Zur visuellen Rhetorik des Geldes

Steckbrief

  • Departement Hochschule der Künste Bern
  • Forschungsschwerpunkt Kommunikationsdesign
  • Forschungsfeld -
  • Förderorganisation Schweizerischer Nationalfonds SNF
  • Laufzeit (geplant) 01.01.2017 - 31.12.2019
  • Projektverantwortung Arne Scheuermann, Oliver Lubrich (UniBE)
  • Projektleitung Simon Küffer (Doktorand)
  • Mitwirkende Projektpartner Forschungsinstitutionen inkl. BFH Universität Bern, Institut für Germanistik

Geld ist eine Konvention – das heisst: Es verwirklicht sich im Diskurs. In einer Gesellschaft kursieren unterschiedliche «Erzählungen», die das Denken über und den Umgang mit Geld beeinflussen. Solche Erzählungen werden auch durch Bilder vermittelt: das Motiv auf der Kreditkarte, die Werbung der Bank, die Banknoten im Kriminalfilm.
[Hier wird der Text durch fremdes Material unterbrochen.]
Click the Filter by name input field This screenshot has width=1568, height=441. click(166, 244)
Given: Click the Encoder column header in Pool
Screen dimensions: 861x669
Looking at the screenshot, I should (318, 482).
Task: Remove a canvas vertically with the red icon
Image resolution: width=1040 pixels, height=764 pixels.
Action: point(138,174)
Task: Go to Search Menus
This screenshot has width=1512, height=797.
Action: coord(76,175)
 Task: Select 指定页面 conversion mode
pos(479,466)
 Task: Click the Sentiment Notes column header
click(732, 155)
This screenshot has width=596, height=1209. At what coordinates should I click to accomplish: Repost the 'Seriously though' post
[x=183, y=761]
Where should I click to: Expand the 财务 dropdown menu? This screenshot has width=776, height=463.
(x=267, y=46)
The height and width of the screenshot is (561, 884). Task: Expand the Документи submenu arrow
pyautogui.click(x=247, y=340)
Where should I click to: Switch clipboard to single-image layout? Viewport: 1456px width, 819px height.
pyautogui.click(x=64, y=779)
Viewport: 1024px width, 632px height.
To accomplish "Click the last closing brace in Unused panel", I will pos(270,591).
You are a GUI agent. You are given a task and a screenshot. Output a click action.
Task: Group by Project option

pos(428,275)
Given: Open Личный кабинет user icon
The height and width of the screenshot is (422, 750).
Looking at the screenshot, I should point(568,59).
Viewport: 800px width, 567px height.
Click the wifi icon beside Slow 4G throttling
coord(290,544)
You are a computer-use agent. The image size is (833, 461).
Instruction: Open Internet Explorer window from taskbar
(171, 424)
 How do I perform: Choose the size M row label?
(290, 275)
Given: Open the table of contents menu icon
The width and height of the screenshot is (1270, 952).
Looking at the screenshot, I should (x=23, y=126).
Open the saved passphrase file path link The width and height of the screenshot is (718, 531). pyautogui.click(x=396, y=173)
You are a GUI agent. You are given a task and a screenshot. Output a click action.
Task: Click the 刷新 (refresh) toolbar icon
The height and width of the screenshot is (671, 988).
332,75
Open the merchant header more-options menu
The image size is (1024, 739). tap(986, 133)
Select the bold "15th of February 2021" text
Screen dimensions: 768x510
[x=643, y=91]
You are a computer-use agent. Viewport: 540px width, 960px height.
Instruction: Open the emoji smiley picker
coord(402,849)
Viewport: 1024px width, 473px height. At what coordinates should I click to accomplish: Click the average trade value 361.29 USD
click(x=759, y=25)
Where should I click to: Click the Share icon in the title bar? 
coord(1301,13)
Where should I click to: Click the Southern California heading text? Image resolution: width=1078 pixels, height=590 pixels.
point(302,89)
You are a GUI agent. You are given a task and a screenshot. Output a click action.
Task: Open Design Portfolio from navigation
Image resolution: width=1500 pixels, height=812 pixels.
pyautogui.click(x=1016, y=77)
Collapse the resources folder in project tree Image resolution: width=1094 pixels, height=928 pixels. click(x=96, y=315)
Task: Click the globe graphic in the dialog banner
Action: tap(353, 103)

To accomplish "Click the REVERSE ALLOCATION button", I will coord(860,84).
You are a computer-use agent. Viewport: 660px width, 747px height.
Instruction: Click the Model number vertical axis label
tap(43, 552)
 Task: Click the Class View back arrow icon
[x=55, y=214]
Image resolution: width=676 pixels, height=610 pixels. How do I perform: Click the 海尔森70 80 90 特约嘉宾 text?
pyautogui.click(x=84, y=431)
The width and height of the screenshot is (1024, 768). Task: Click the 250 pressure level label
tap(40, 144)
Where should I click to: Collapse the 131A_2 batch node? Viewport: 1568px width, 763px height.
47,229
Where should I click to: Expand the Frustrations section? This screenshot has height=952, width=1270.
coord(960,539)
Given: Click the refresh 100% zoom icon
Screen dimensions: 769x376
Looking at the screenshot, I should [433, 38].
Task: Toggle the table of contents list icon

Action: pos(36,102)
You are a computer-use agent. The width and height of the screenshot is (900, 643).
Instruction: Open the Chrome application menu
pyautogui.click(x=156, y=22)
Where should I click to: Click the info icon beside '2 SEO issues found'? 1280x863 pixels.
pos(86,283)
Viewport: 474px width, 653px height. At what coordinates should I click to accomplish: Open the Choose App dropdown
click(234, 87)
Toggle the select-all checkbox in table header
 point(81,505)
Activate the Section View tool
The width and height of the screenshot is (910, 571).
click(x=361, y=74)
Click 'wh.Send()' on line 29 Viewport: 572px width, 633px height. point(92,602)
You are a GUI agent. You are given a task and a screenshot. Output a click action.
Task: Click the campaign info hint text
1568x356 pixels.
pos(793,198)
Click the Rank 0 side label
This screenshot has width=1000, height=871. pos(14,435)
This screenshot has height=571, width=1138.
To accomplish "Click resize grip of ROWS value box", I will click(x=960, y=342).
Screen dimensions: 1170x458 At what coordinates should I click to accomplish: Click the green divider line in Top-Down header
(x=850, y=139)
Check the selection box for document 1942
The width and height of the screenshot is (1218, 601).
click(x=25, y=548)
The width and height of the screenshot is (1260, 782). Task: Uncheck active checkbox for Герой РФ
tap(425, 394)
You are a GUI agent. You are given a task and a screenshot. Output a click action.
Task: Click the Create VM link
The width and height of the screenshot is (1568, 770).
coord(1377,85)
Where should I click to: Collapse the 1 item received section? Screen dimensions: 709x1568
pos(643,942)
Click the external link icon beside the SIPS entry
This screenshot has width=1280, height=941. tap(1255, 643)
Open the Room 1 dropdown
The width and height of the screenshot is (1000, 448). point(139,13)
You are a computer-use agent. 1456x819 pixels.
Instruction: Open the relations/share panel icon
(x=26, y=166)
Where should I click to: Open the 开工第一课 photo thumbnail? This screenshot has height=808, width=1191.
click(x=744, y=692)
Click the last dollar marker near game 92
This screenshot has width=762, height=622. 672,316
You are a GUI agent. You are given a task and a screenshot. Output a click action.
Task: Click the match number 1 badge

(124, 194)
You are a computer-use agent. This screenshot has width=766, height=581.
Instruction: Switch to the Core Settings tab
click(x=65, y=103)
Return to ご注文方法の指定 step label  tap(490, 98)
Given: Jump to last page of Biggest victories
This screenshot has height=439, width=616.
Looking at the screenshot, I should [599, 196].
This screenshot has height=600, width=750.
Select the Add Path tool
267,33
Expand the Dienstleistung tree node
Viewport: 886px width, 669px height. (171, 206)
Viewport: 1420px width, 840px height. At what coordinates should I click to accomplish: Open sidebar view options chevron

Doch wie genau funktionieren solche visuelle Erzählungen von Geld? Mit welchen visuell-rhetorischen Mitteln werden sie kommuniziert? Die Dissertation verfolgt das Ziel, den Anteil visueller Kommunikation am «Gelddiskurs» erstmals systematisch zu erforschen.

Einführung

Es hat sich spätestens mit der Forschung zu «Visual Cultures» etabliert, Bilder auf ihre herrschaftlichen Diskurse zu befragen: So leuchtet unmittelbar ein, dass beispielsweise ein H&M-Poster bestimmte Geschlechterrollen reproduziert oder ein Musikvideo ein postkoloniales Erbe fortsetzt. Das Projekt versucht die ökonomischen Erzählungen zu beleuchten, mittels deren ökonomische Verhältnisse konstituiert werden, und damit die visuelle Rhetorik dieses Instrumentes: das Geld. Was wird auf einem bestimmten Bild über Geld erzählt oder von Geld behauptet? Geld kann und bedeutet zu verschiedenen historischen Zeitpunkten Unterschiedliches und dieses Unterschiedliche hängt von Gesetz, Verwendung, Ethik und Diskurs ab. Daher werden Bilder und die damit kommunizierten Vorstellungen – so die Arbeitsthese – einen Einfluss auf die Konstitution des Geldes haben. Eine sexistische Werbung behauptet beispielsweise nicht nur, dass die Frau ein käufliches Objekt sei, sondern auch und vor allem, dass ‘die Frau’ bzw. ihre Sexualität in den Machtbereich des Geldes fallen. Das Projekt fragt, welche Erzählungen über Geld auf massenmedialen Bildern kommuniziert werden und mit welchen  visuell-rhetorischen Mitteln dies geschieht.

Methoden

Untersucht werden vier Bildgruppen unterschiedlicher Akteure: die Werbung wichtiger Finanzinstitute, Titelblätter
des Spiegels und des Beobachters, Covers von Musikalben,
die alten und neuen Schweizer Banknoten. Das Projekt bedient sich hierzu verschiedener Methoden, die sich in drei Gruppen unterteilen lassen:

  1. Methoden der visuellen Rhetorik, wie sie in den letzten Jahren in der HKB-Forschung entwickelt wurden: Hierbei wird visuelle Kommunikation generell als wirkungsintentional verstanden, wobei die gewünschten Wirkungen mittels regelhafter Anwendung von ästhetischen Techniken hervorgerufen werden können (wie es der klassischen Rhetorik entspricht).
  2. Methoden der visuell-verbalen Rhetorik, die sich vor allem in den 1960er-Jahren im Kontext der Semiotik entwickelt haben: Hierbei werden Bilder aus zeichentheoretischer Perspektive untersucht, wobei vor allem das Verhältnis zwischen Denotation (‘Was wird gezeigt?’) und Konnotation (‘Was bedeutet das Gezeigte?’) eine Rolle spielt.
  3. In einem experimentellen Block (Research Through Design) kommen Methoden der qualitativen und quantitativen Befragung zur Anwendung: Die analysierten Bilder werden durch eigene Alternativentwürfe ergänzt und Testpersonen zur Befragung vorgelegt.

Ergebnisse

Die Resultate werden in einer Dissertation im Rahmen der Graduate School of the Arts Bern publiziert.